⟨

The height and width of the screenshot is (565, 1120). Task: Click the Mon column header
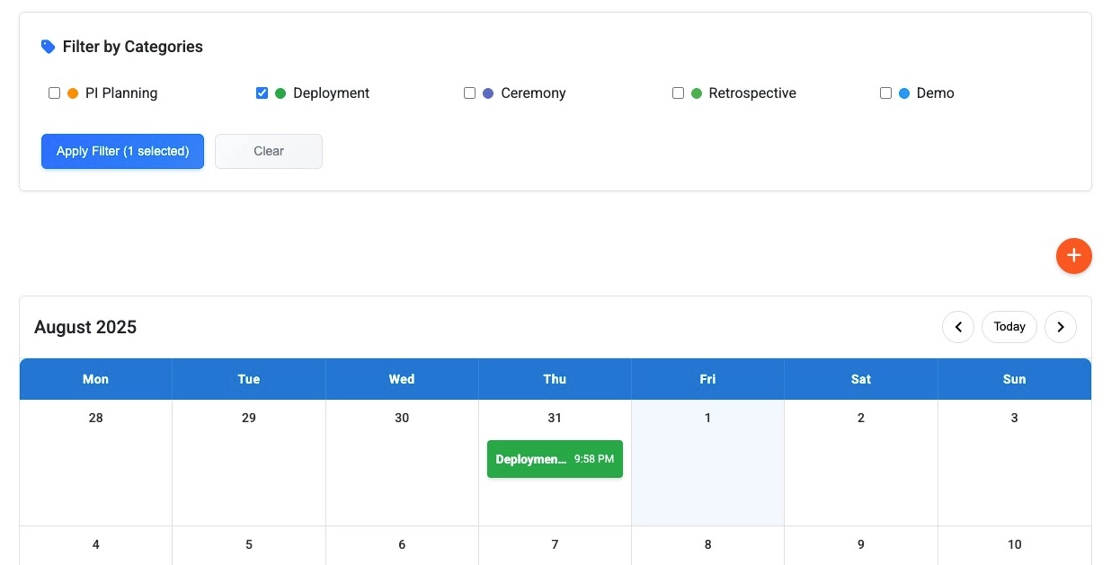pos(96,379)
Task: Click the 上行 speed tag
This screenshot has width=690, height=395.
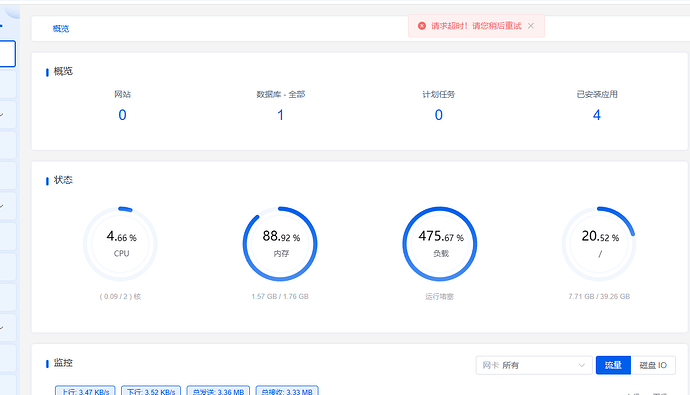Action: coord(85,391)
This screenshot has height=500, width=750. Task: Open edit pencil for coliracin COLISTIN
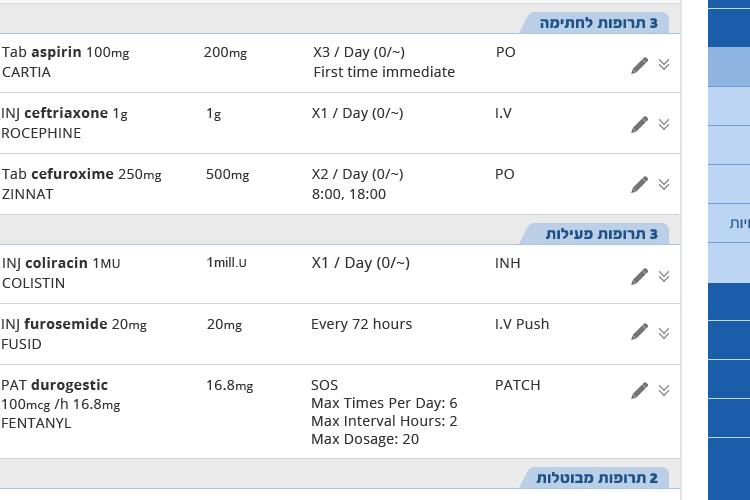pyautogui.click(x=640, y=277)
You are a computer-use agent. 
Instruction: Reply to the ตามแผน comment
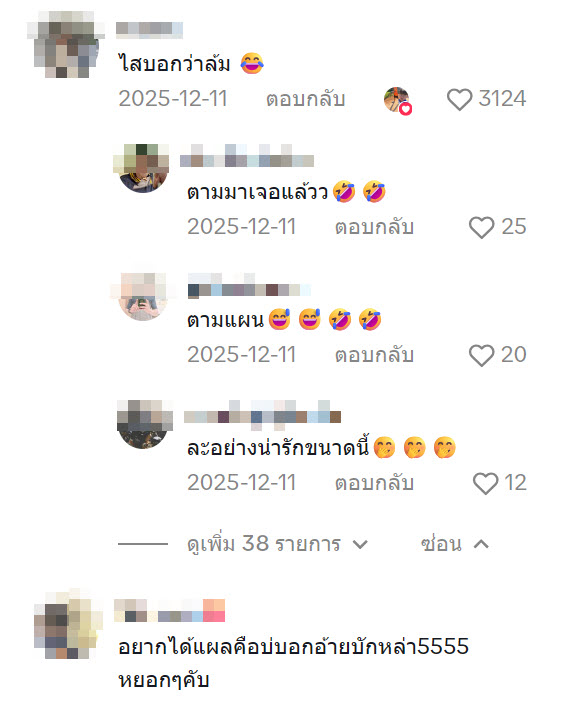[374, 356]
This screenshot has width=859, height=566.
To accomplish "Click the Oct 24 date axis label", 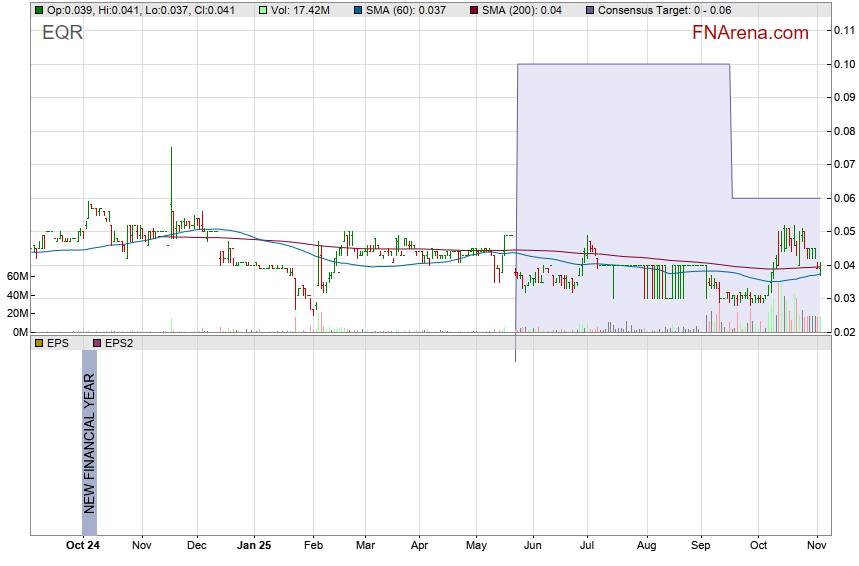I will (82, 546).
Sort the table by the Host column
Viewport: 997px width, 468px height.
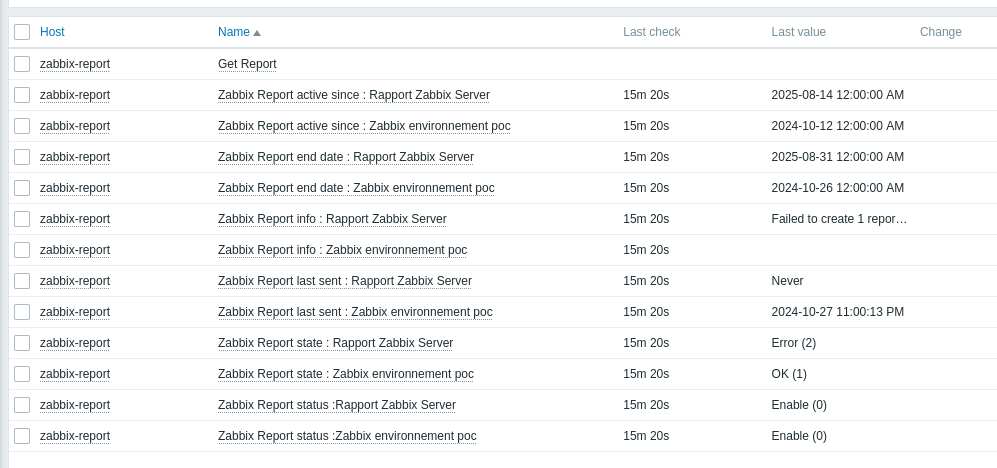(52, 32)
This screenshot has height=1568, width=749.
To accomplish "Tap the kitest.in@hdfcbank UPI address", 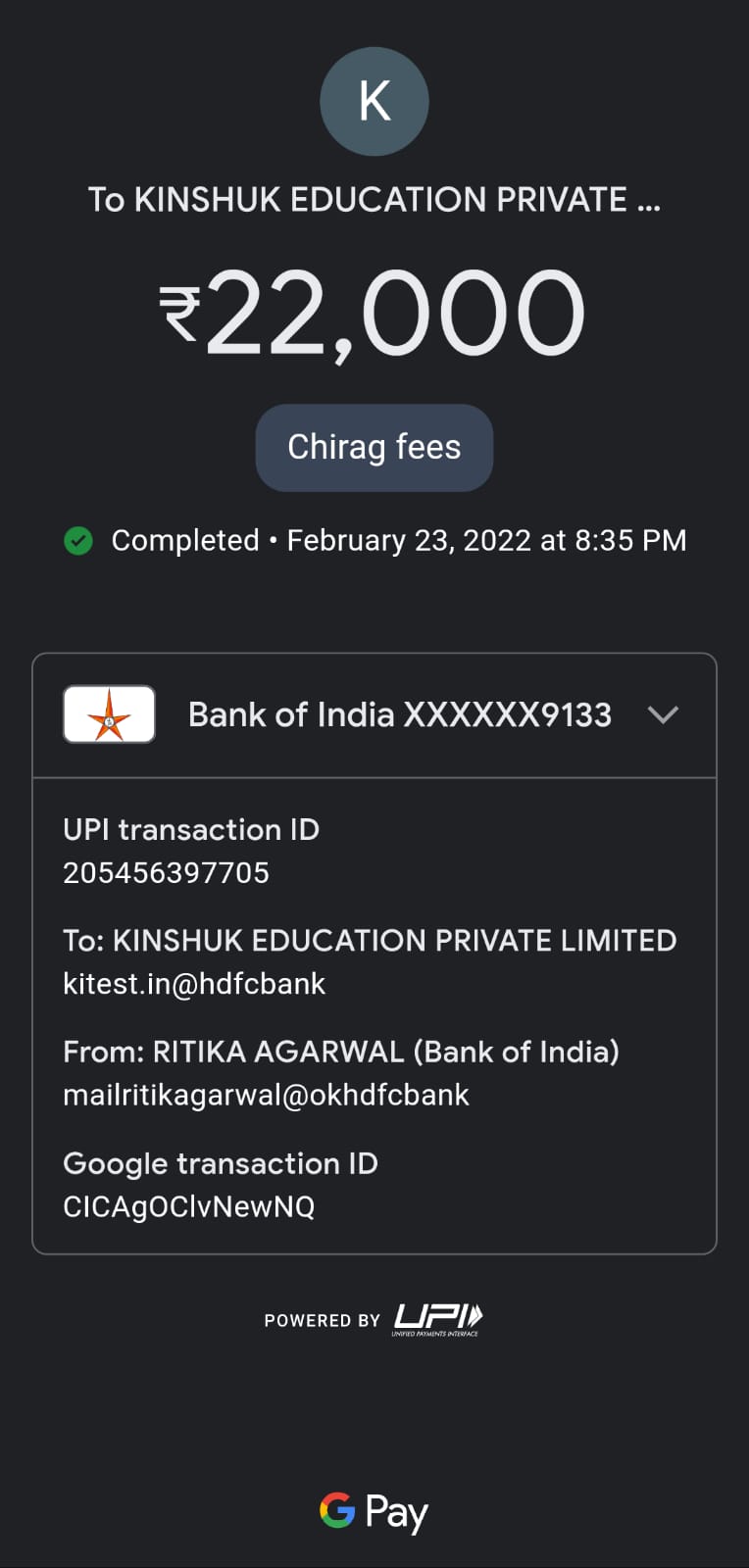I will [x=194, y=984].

⟩
⟨

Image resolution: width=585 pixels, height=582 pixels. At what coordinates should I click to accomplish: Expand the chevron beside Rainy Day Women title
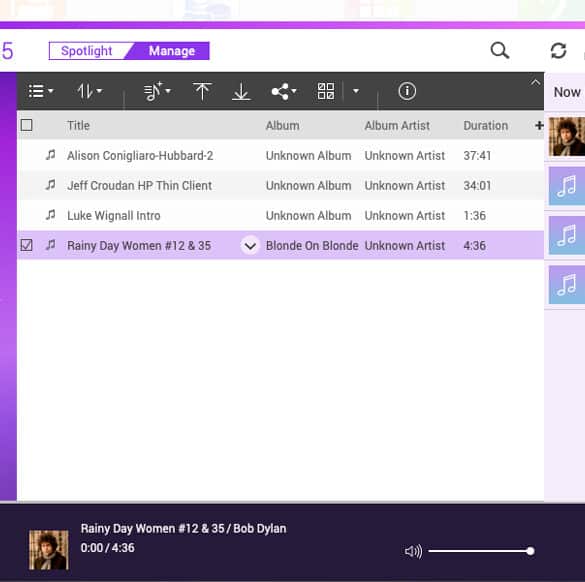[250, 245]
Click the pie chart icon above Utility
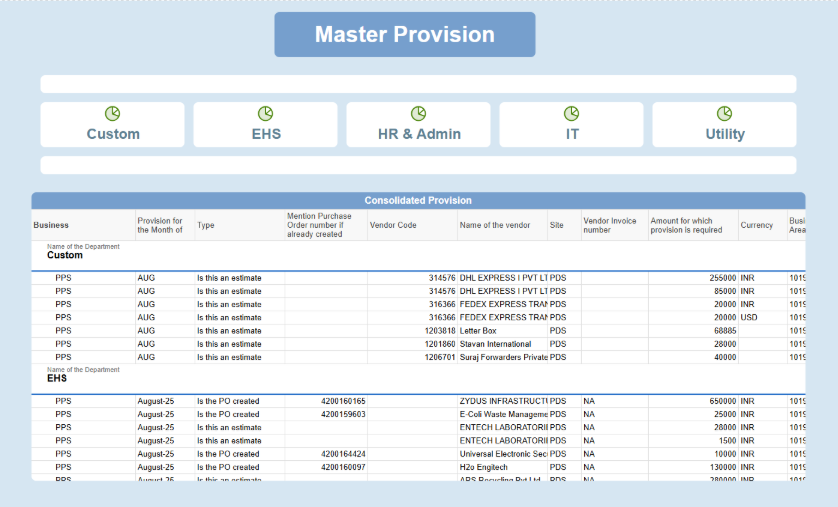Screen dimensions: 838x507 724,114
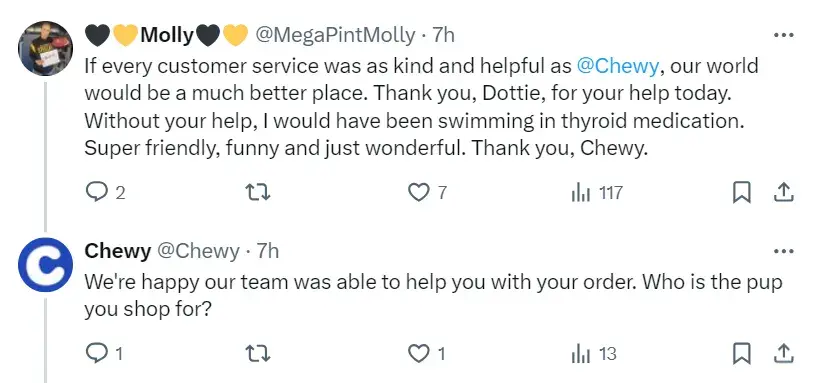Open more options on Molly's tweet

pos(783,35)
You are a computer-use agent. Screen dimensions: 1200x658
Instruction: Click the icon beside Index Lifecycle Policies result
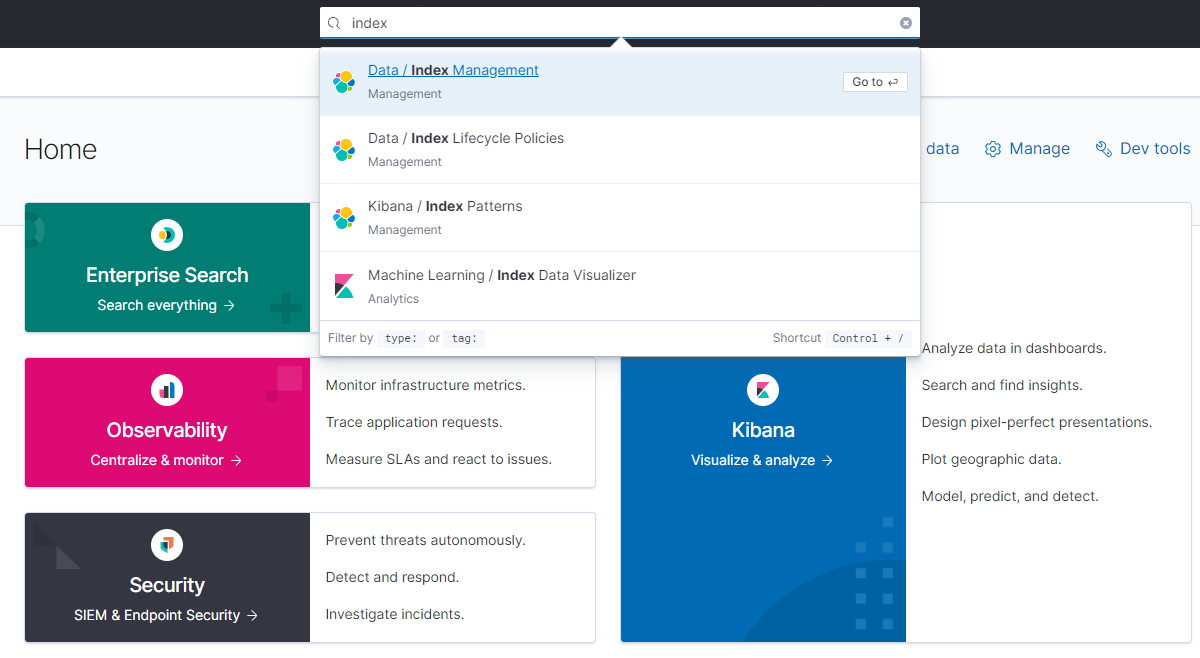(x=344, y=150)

⟩

- TASK DIRECTIONS: In the data above, take the line with "This screenshot has height=500, width=750.", the line with "This screenshot has width=859, height=566.", and every line between, and set them down exactly without pictures.

- ANSWER BELOW:
This screenshot has height=500, width=750. Task: Open edit pencil for coliracin COLISTIN
pyautogui.click(x=640, y=277)
You are a computer-use agent. 
Instruction: Reply to the ตามแผน comment
[374, 356]
This screenshot has width=859, height=566.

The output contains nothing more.